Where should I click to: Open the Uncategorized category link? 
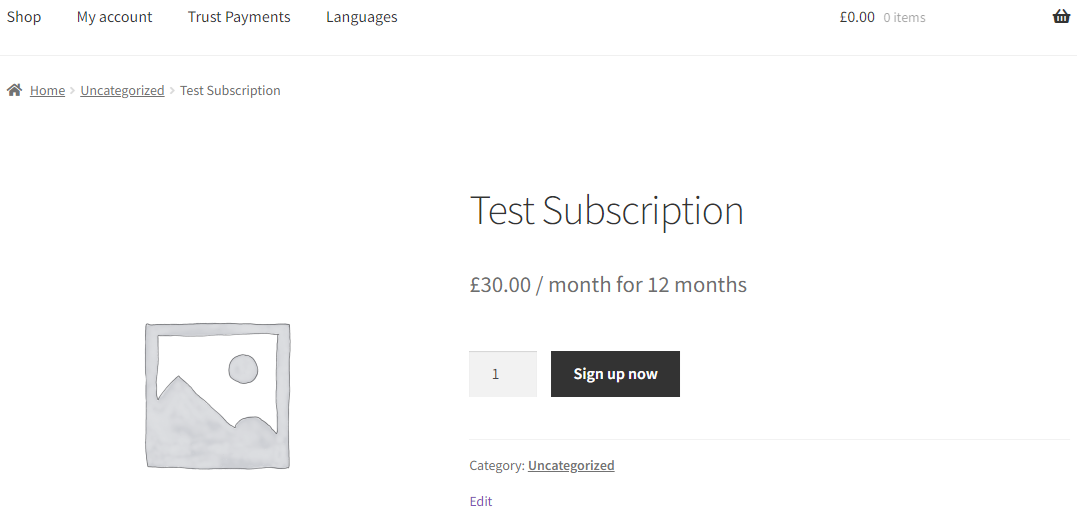tap(571, 466)
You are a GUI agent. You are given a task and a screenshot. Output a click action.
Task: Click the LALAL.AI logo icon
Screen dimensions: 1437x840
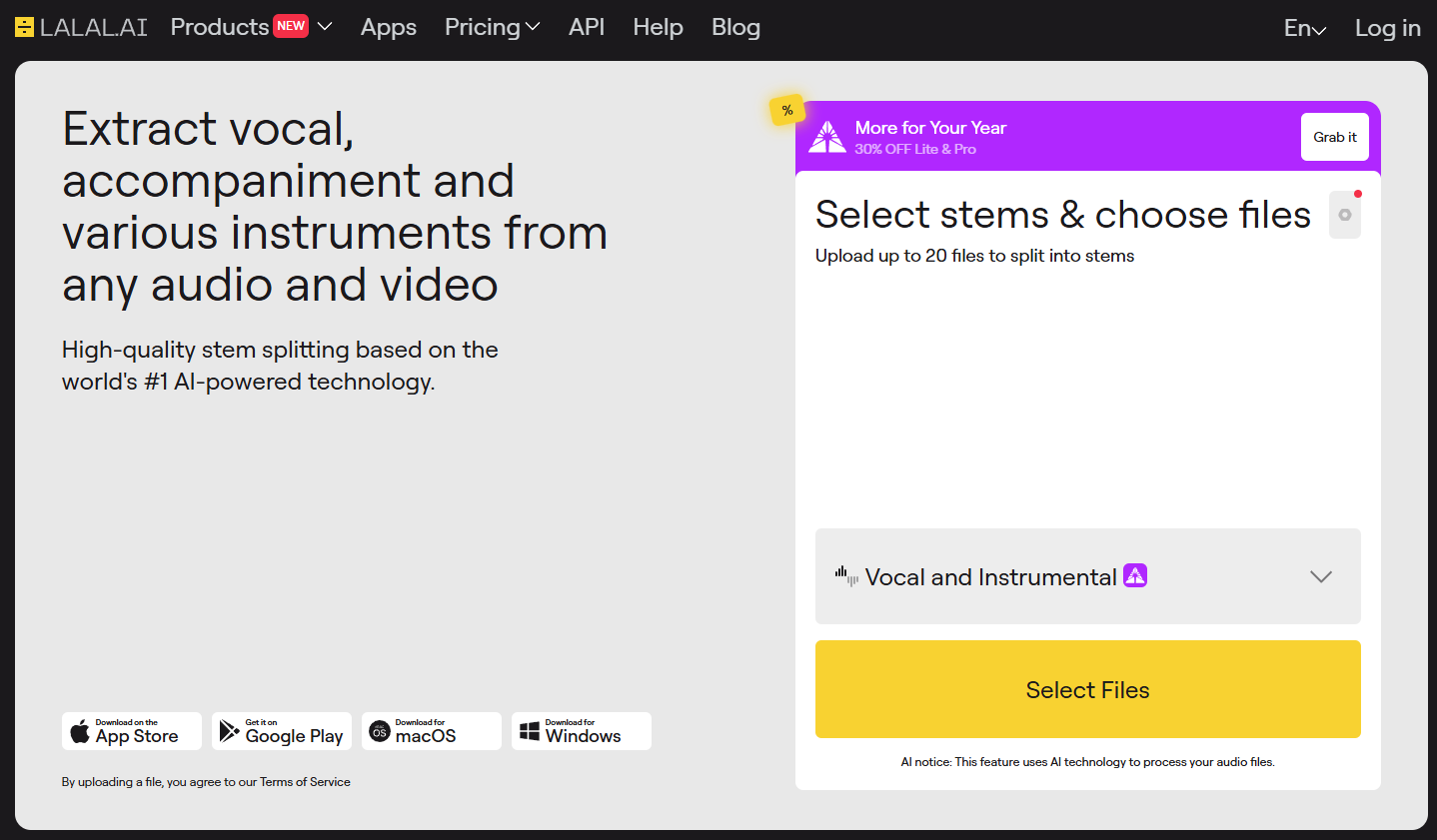pos(25,28)
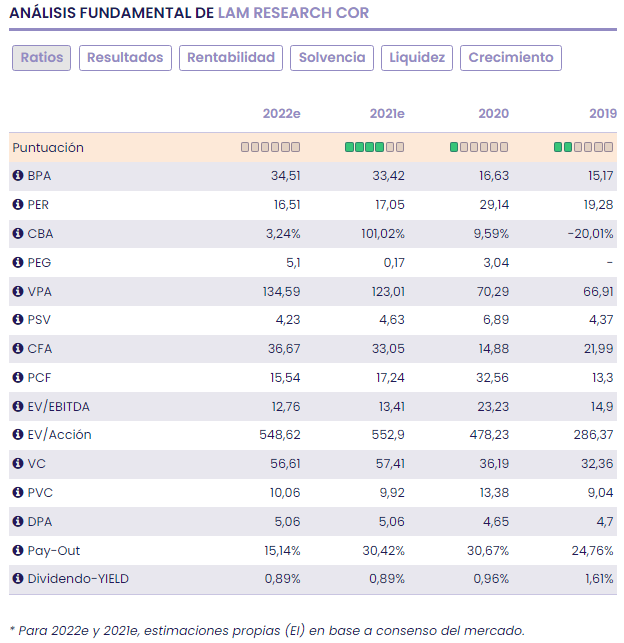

____________

- **Task directions**
Rewrite the listing above with "screenshot" replaced by "screen capture" and everything else unchanged, leaving out the pictures.

- **Full solution**
Where should I click to: Open the Uncategorized category link? 
tap(571, 466)
You are a GUI agent. You are given a task and a screen capture. Output a click action.
Task: Click the LALAL.AI logo icon
Screen dimensions: 1437x840
pos(25,28)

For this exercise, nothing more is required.